DIRECTIVE
Please copy out the entries below word for word, starting at the very beginning of the entries and ending with the line that contains "The image size", with both ends included. Leave the pictures out of your copy.

DATA TO EXAMINE

┄┄┄┄┄┄┄┄┄┄┄┄┄┄┄┄┄┄┄┄

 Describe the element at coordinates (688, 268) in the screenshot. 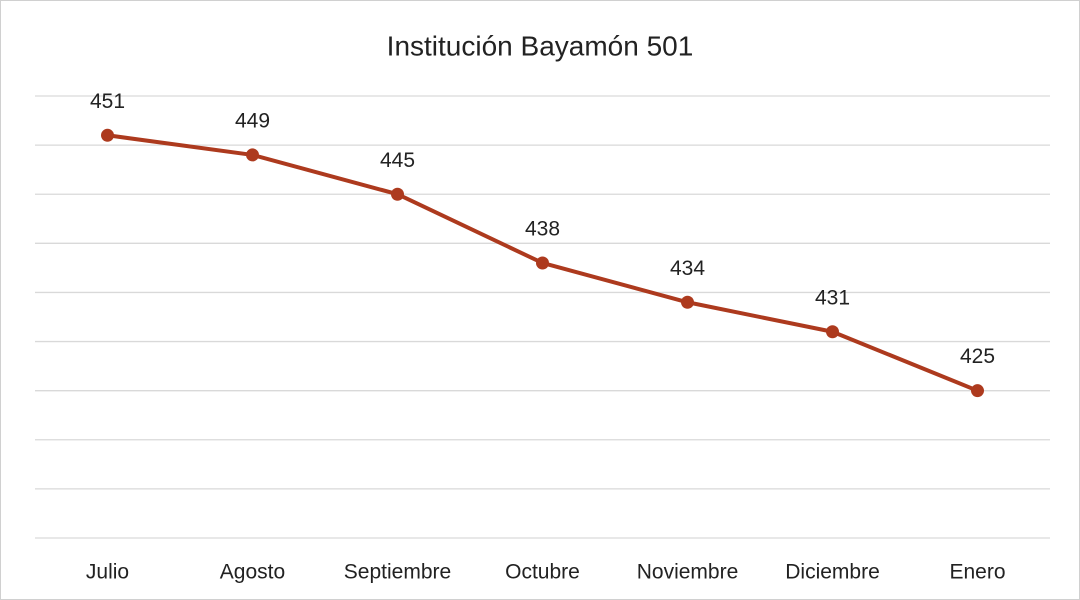

I see `data-label: 434` at that location.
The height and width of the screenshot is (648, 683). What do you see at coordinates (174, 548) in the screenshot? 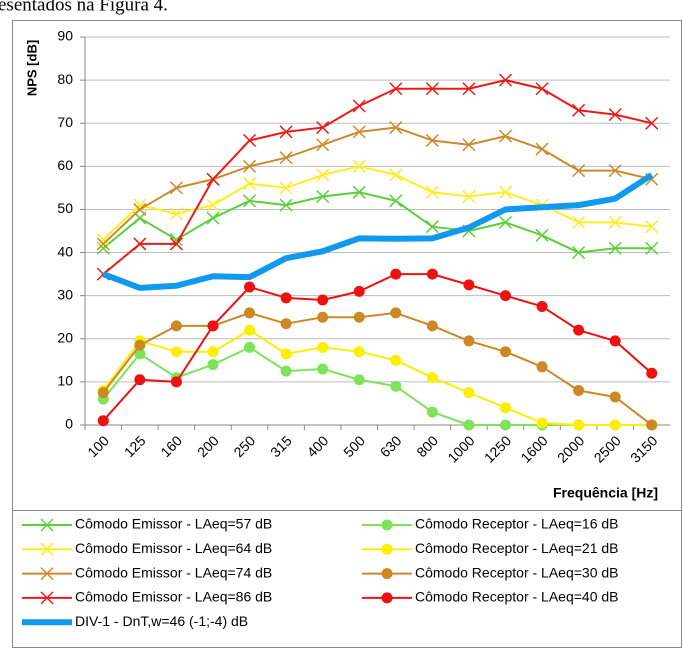
I see `legend-label: Cômodo Emissor - LAeq=64 dB` at bounding box center [174, 548].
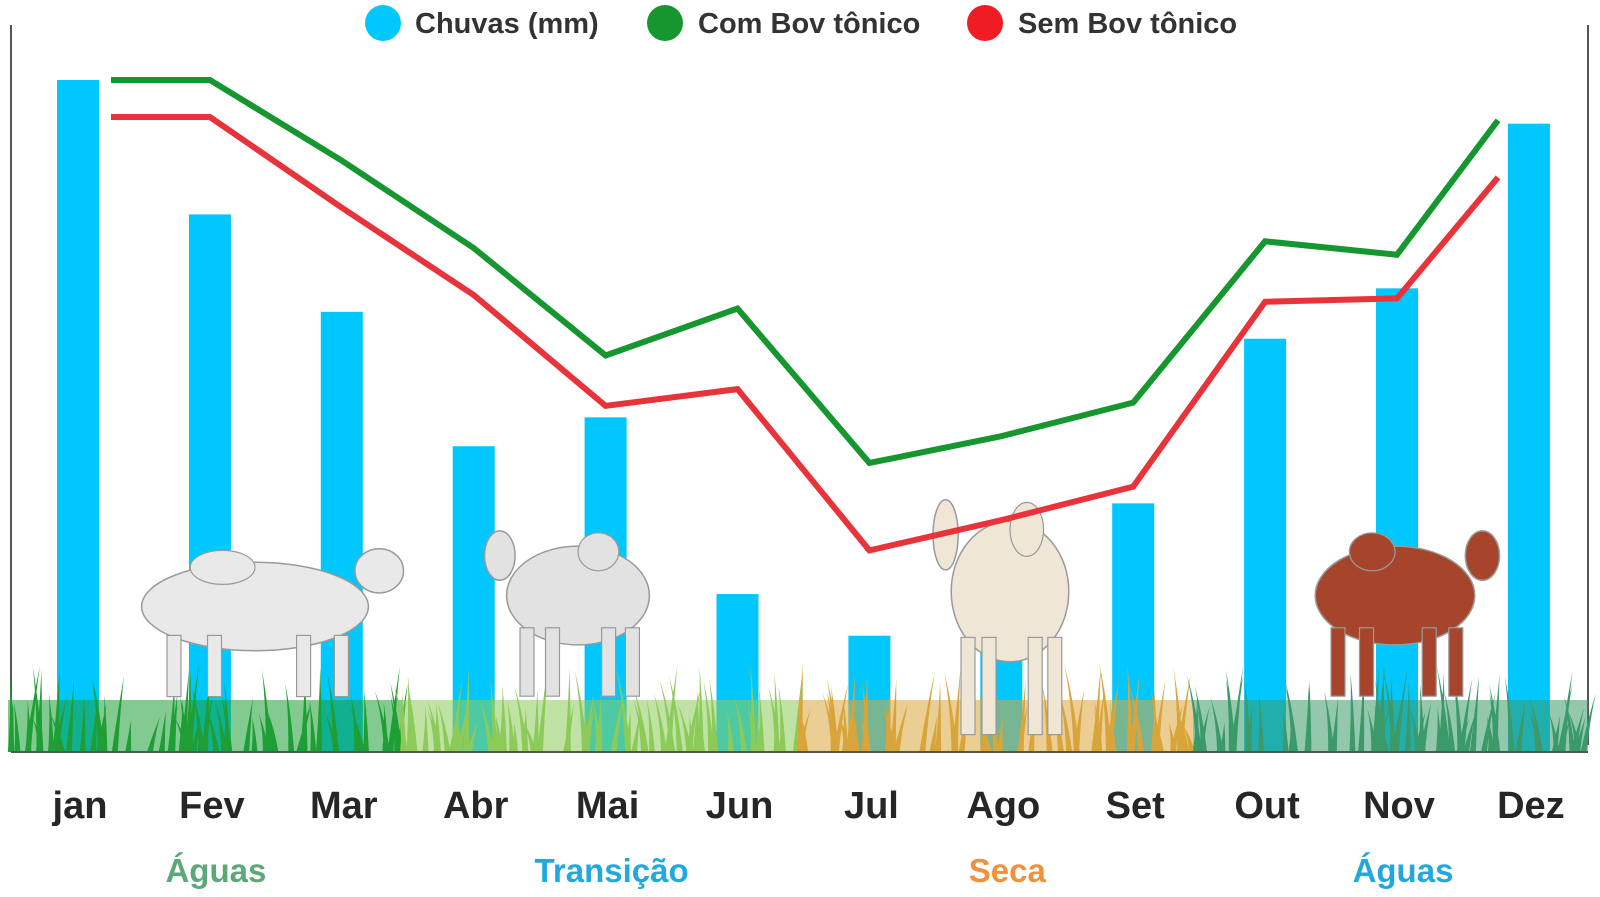 The height and width of the screenshot is (897, 1600). What do you see at coordinates (809, 24) in the screenshot?
I see `legend-label-com-bov: Com Bov tônico` at bounding box center [809, 24].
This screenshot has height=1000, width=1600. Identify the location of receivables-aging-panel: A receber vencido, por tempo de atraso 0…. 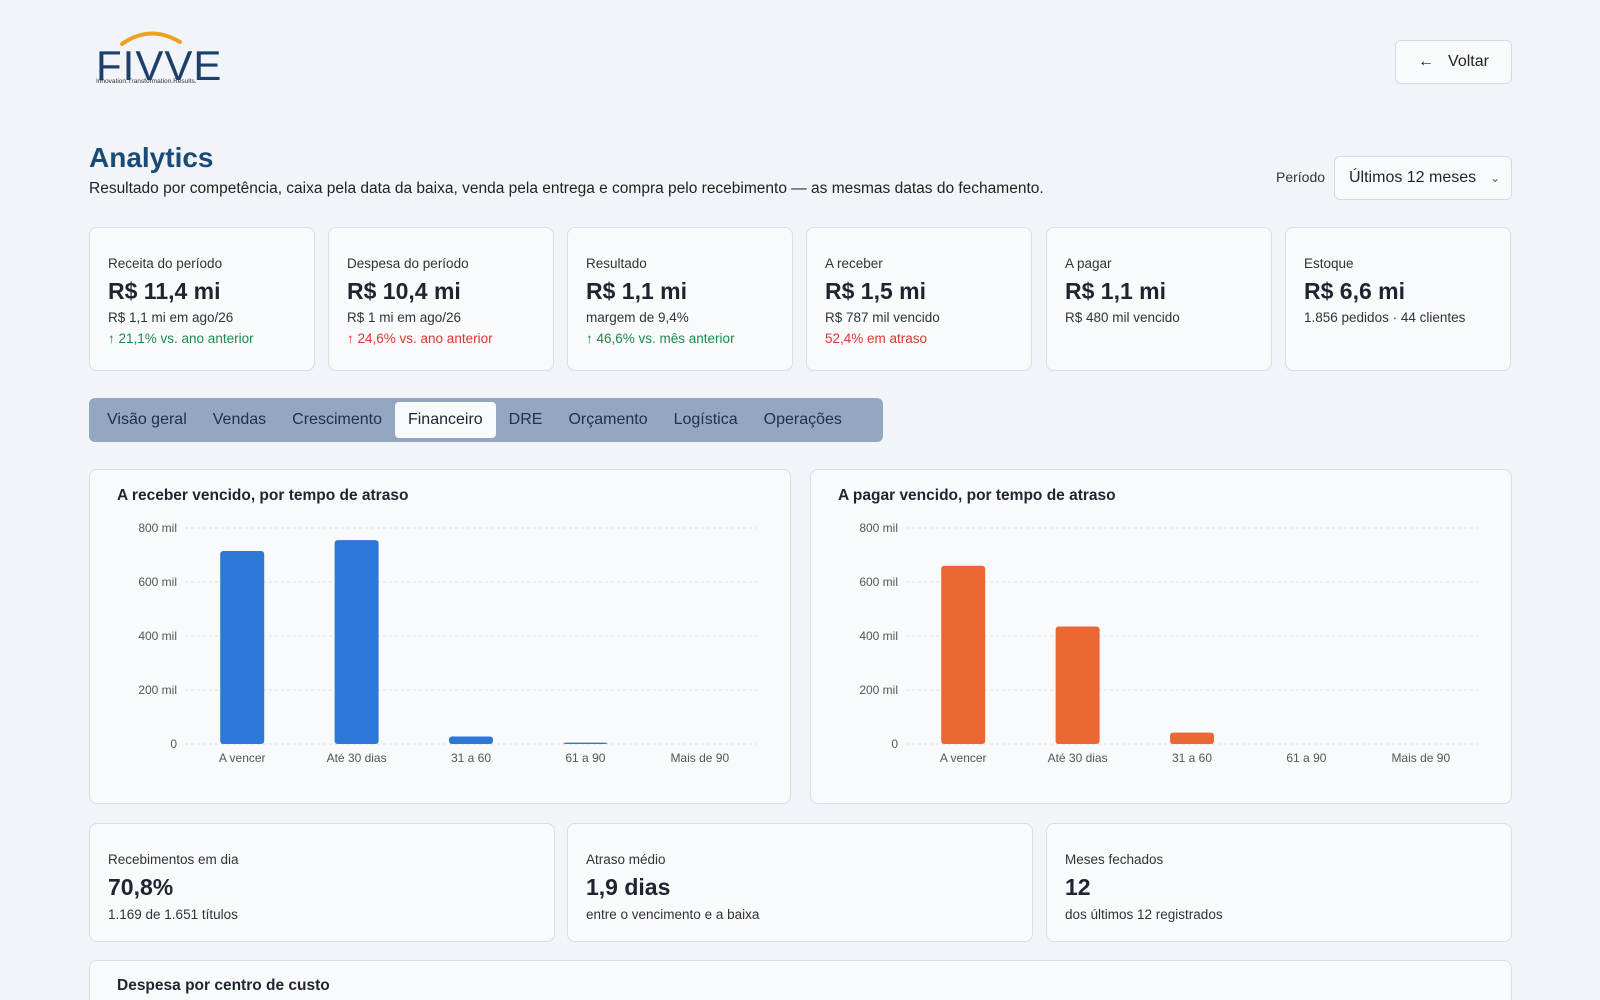
(440, 636).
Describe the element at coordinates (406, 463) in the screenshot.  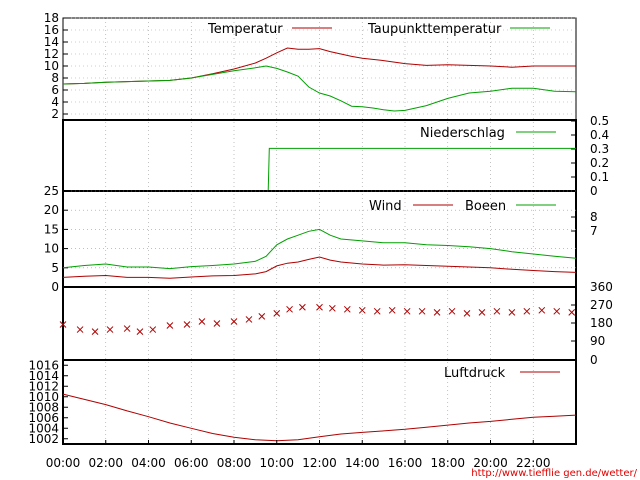
I see `x-tick-label: 16:00` at that location.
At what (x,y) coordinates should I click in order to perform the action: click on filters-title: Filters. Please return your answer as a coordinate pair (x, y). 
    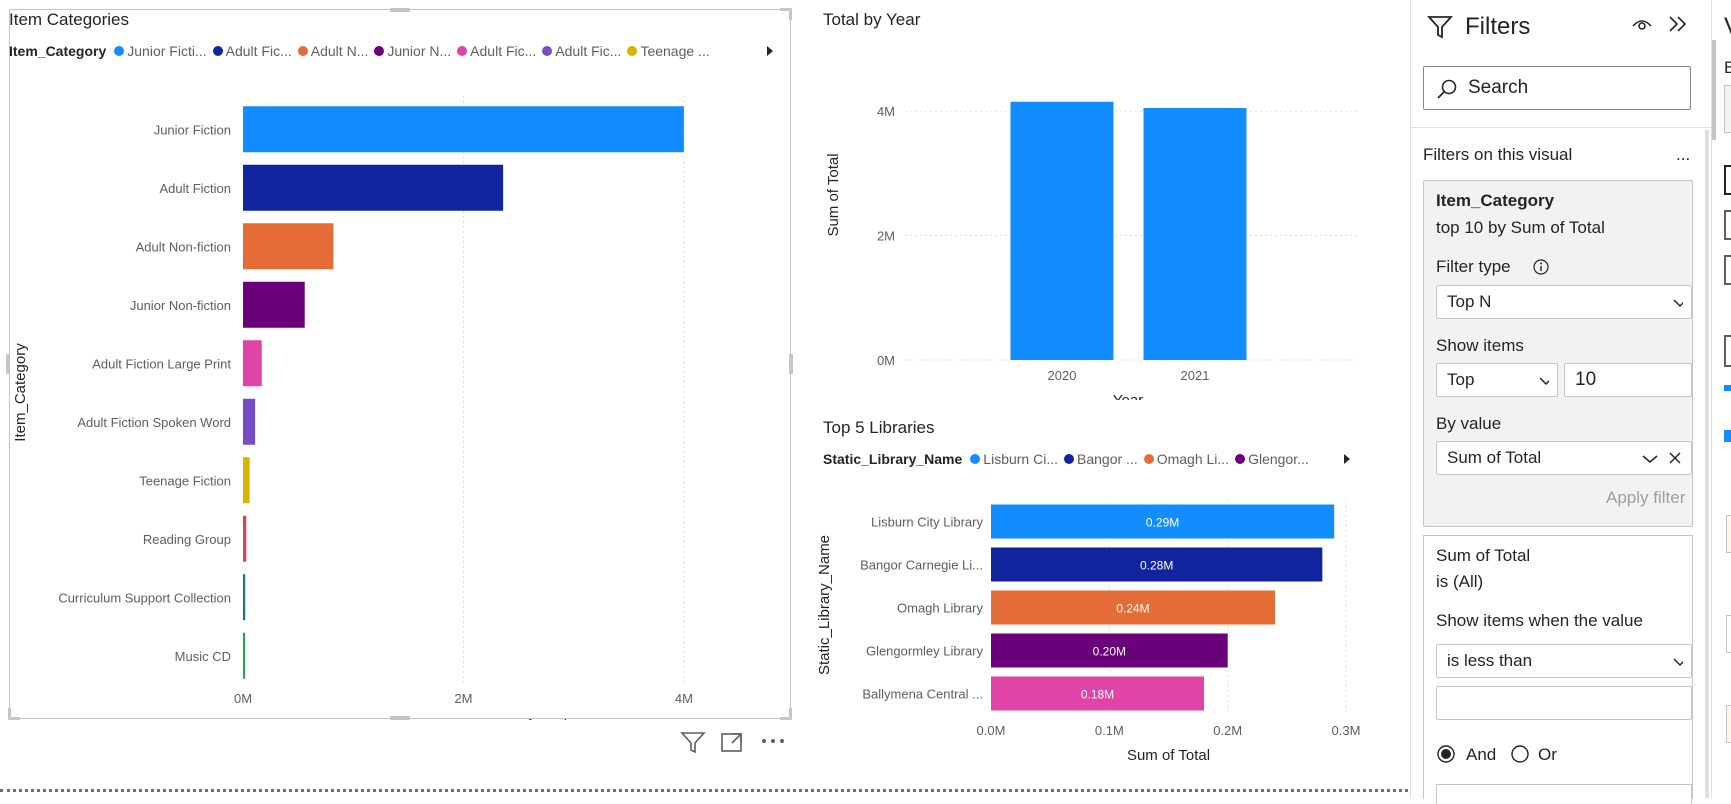
    Looking at the image, I should click on (1498, 26).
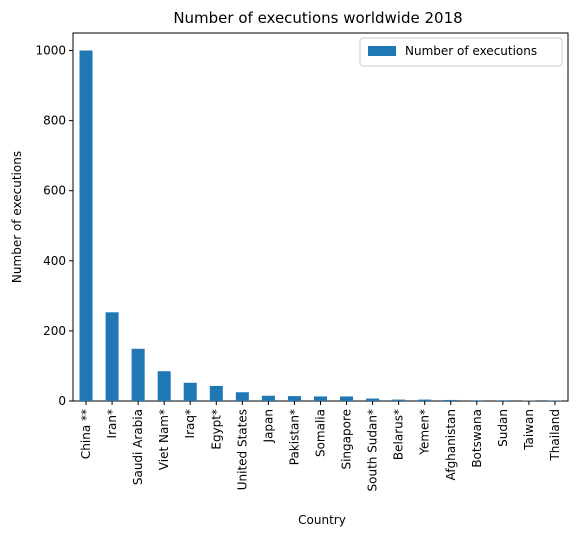 The image size is (580, 536). Describe the element at coordinates (477, 438) in the screenshot. I see `x-tick-label: Botswana` at that location.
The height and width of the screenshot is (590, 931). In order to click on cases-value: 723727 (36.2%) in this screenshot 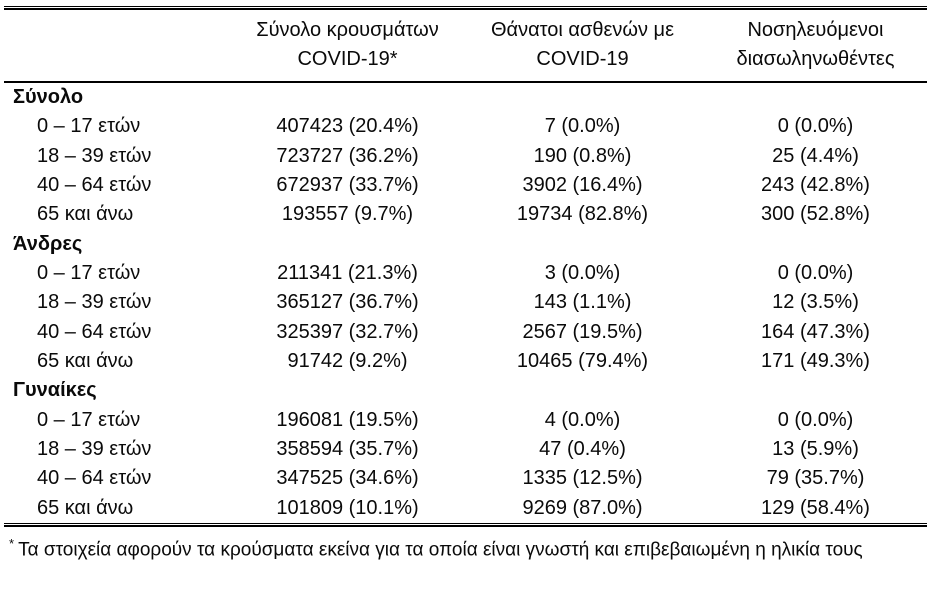, I will do `click(348, 156)`.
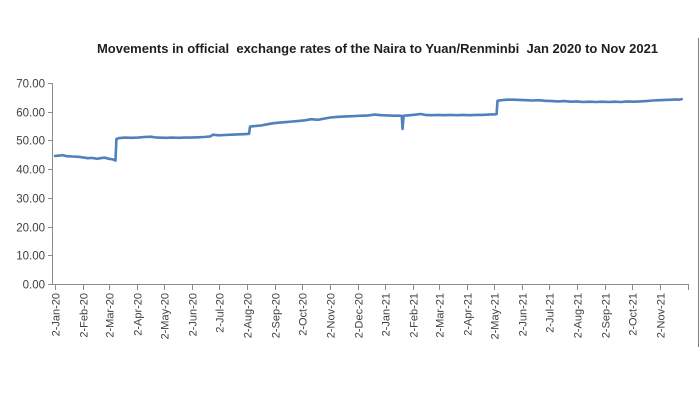 The height and width of the screenshot is (400, 700). Describe the element at coordinates (30, 229) in the screenshot. I see `y-axis-tick-label: 20.00` at that location.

┄┄┄┄┄┄┄┄┄┄┄┄┄┄┄┄┄┄┄┄

ANSWER TO THIS TASK
 Describe the element at coordinates (688, 268) in the screenshot. 

I see `data-label: 434` at that location.
The height and width of the screenshot is (648, 683). What do you see at coordinates (174, 548) in the screenshot? 
I see `legend-label: Cômodo Emissor - LAeq=64 dB` at bounding box center [174, 548].
 The height and width of the screenshot is (897, 1600). What do you see at coordinates (809, 24) in the screenshot?
I see `legend-label-com-bov: Com Bov tônico` at bounding box center [809, 24].
This screenshot has height=1000, width=1600. Identify the location of receivables-aging-panel: A receber vencido, por tempo de atraso 0…. 
(440, 636).
Describe the element at coordinates (406, 463) in the screenshot.  
I see `x-tick-label: 16:00` at that location.
At what (x,y) coordinates should I click in order to perform the action: click on filters-title: Filters. Please return your answer as a coordinate pair (x, y). 
    Looking at the image, I should click on (1498, 26).
 The image size is (580, 536). Describe the element at coordinates (477, 438) in the screenshot. I see `x-tick-label: Botswana` at that location.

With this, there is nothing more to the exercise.